March 11, 2014
-- C.J. Duarte’s debut novel, The Dash (Volume 1)
, is a surreal journey into a strange new land. When a discouraged author, Claire, attempts suicide by jumping from her balcony, she does not expect to land in the strange town of Cloak Valley. With no memory of her life before the moment of her to crash landing into the monochromatic town of Cloak Valley, Claire strives to make a simple life with the man who found her, Art. Art seems like a trustworthy hero, someone who wants to help her remember the life she had before. But there are threats in this new land, such as the strange Smith family, especially the antagonist patriarch of the family, John, a man so worried about not being mundane that he has copyrighted his own name. Then there is the mysterious Des Moines family, who Claire is inexplicably drawn to, but she has been expressly warned to avoid. While managing relationships with both friend and foe, Claire will have to navigate this odd new world discover her place within it, learn how she came to it to begin with, and how she can escape.
Reading The Dash
requires an investment of time and a suspension of disbelief in order to have optimal enjoyment. The land that Duarte has created and the events he has orchestrated within it are often hard to take at face value. I’m a huge fan of odd and surreal writing, such as the works of Lewis Carroll or Chuck Palahniuck, but even I had trouble pushing through the weirder sections of this book. One of the main issues was my lack of investment in the characters. I simply didn’t know them well enough to know their goals or passions, which made it hard to care where they were heading. Everyone and everything in this book seems to be clouded in mystery, which could arguably be the point considering Claire’s amnesia and the possibility that she is dreaming this entire experience, but it hurts a reader’s drive to care about what is happening.
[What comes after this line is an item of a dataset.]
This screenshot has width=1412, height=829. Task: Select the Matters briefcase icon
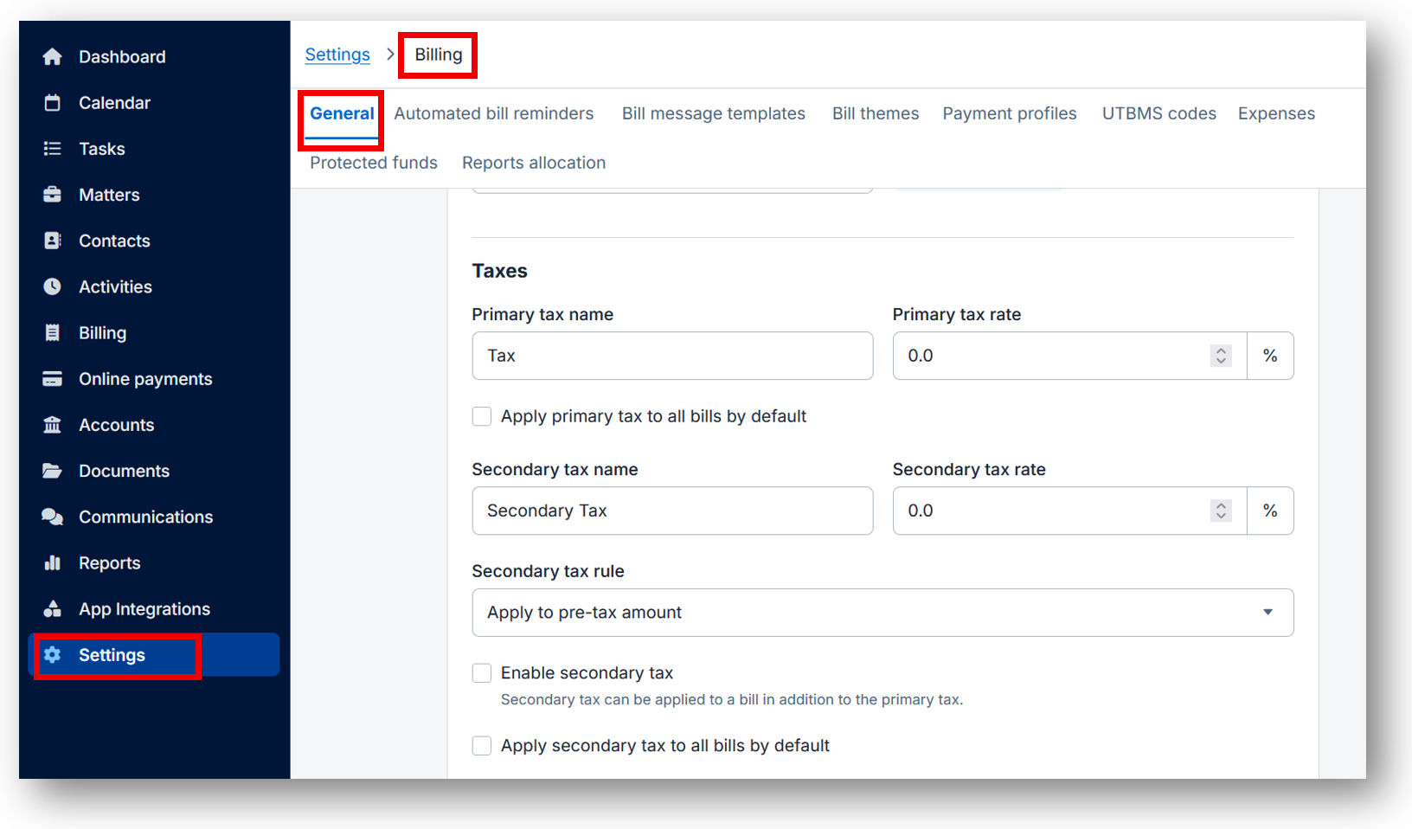(x=53, y=194)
A book of this length, over 700 pages long and only the first volume of a series, requires some sort of hook to keep a reader invested, and the oddities of Cloak Valley only carry it so far.
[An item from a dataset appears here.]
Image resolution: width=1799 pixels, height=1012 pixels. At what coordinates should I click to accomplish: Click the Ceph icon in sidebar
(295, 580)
However, though the book is a dense and sometimes difficult read, I believe that it has a lot of merit. The strangeness and chaotic nature of the book aptly mirrors the confusion and sense of loss that Claire is feeling because of her amnesia. When you have no memory of the ways of the world then truly anything could happen, and Duarte does a fabulous job showing this. If a reader has the patience and willingness to go along for the ride, this book is an intriguing work of literature worthy of merit and that has much for a reader to enjoy. The characters are vibrant and unique, the chemistry between Art and Claire is poignant and will keep readers rooting for their impending romance, and the story itself is sure to surprise and keep readers guessing. While I have been left with more questions than answers about the world Claire has been thrust into, I am not disappointed in the journey I have traveled with her, and I am curious to see where she will be led in C.J. Duarte’s second volume of the series.